(Aim of the task): Set down only these lines, exactly: the line containing "The width and height of the screenshot is (1372, 878)." and all lines through the end of the data below. Omit pictures.
══ Information shown
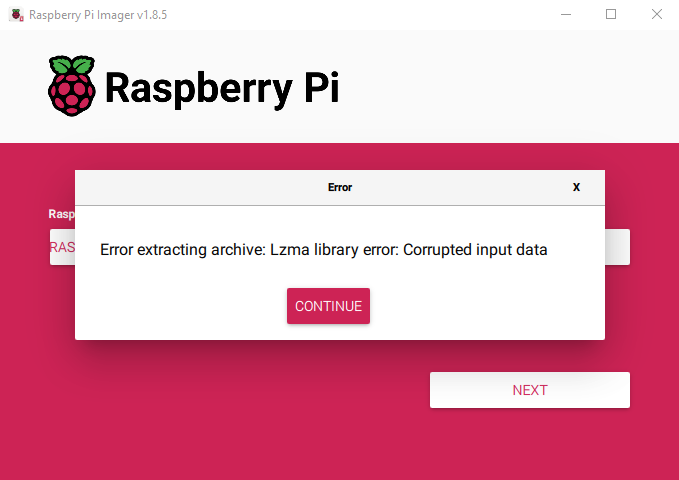Click the CONTINUE button in error dialog
Image resolution: width=679 pixels, height=480 pixels.
pyautogui.click(x=328, y=306)
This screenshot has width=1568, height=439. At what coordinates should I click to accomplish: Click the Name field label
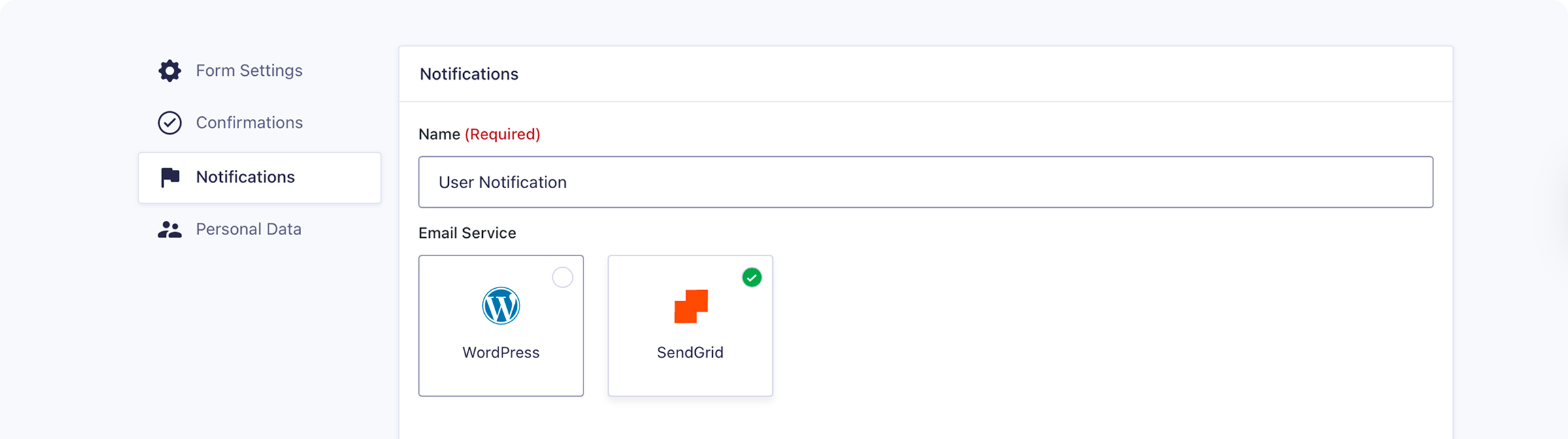(x=440, y=135)
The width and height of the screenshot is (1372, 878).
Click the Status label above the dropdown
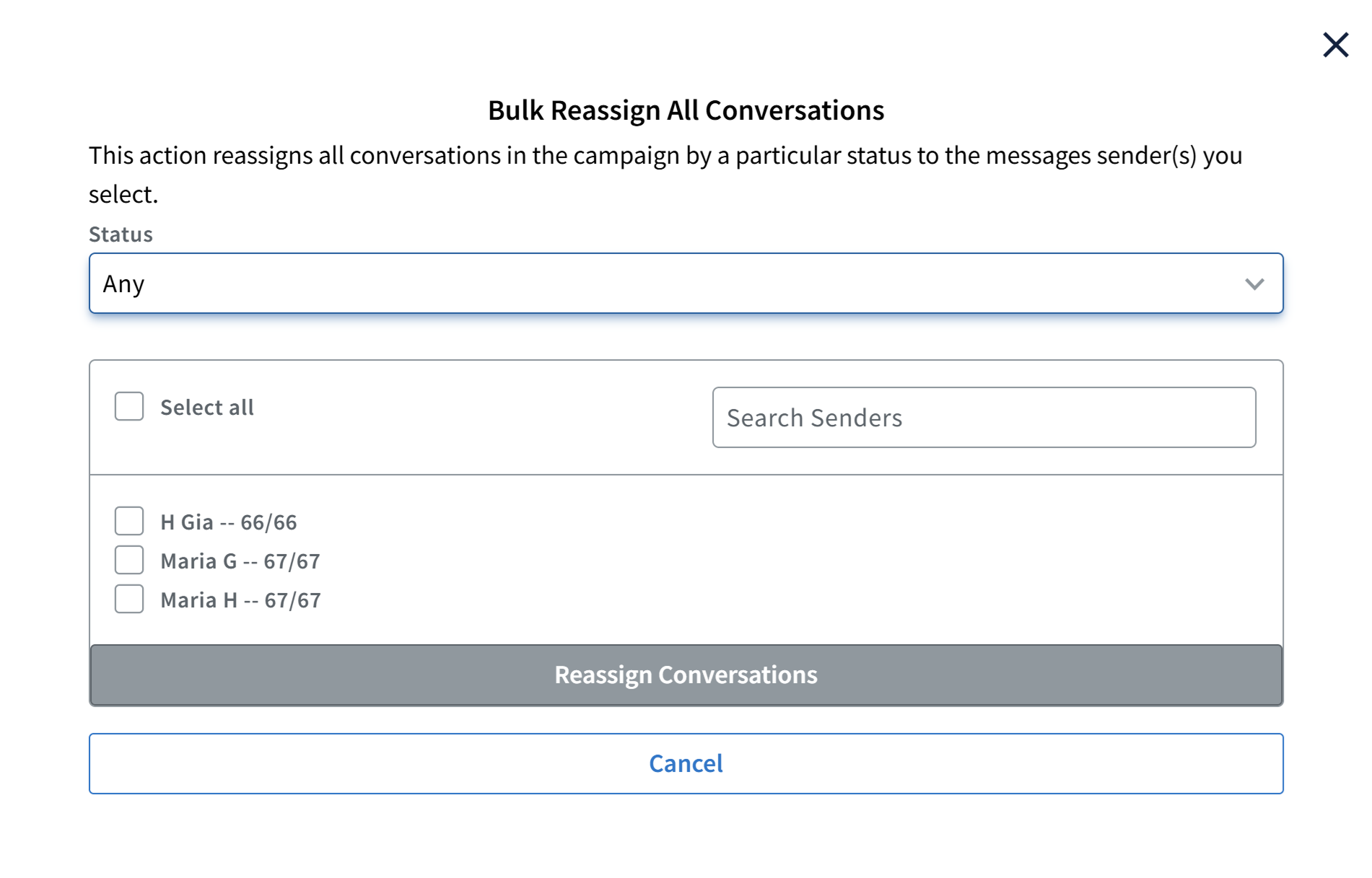[120, 233]
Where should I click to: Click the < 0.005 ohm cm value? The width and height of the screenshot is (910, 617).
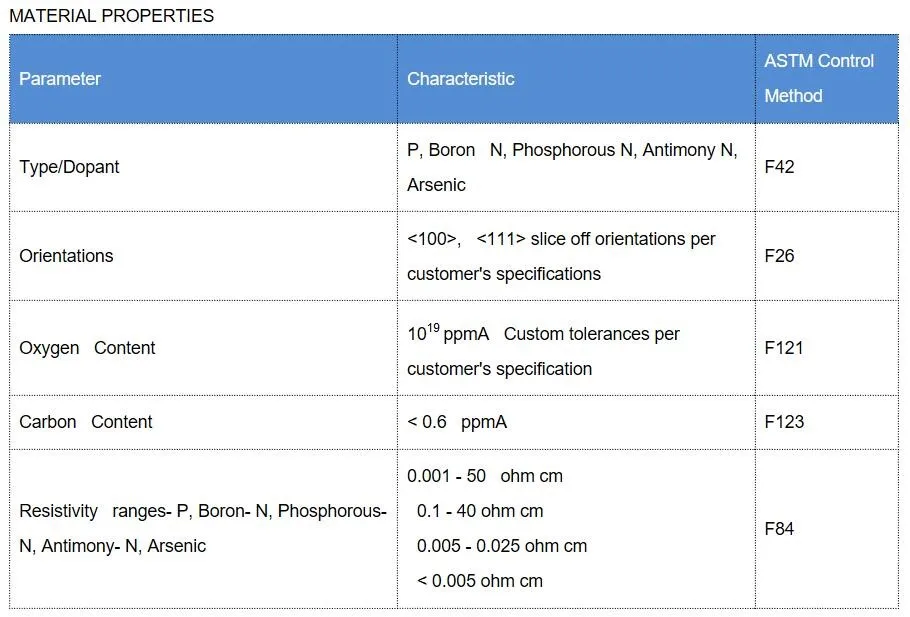[480, 580]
════
(Task answer):
The width and height of the screenshot is (1372, 878).
Click the Status label above the dropdown
[120, 233]
Where should I click to: Click the < 0.005 ohm cm value? The width and height of the screenshot is (910, 617).
[480, 580]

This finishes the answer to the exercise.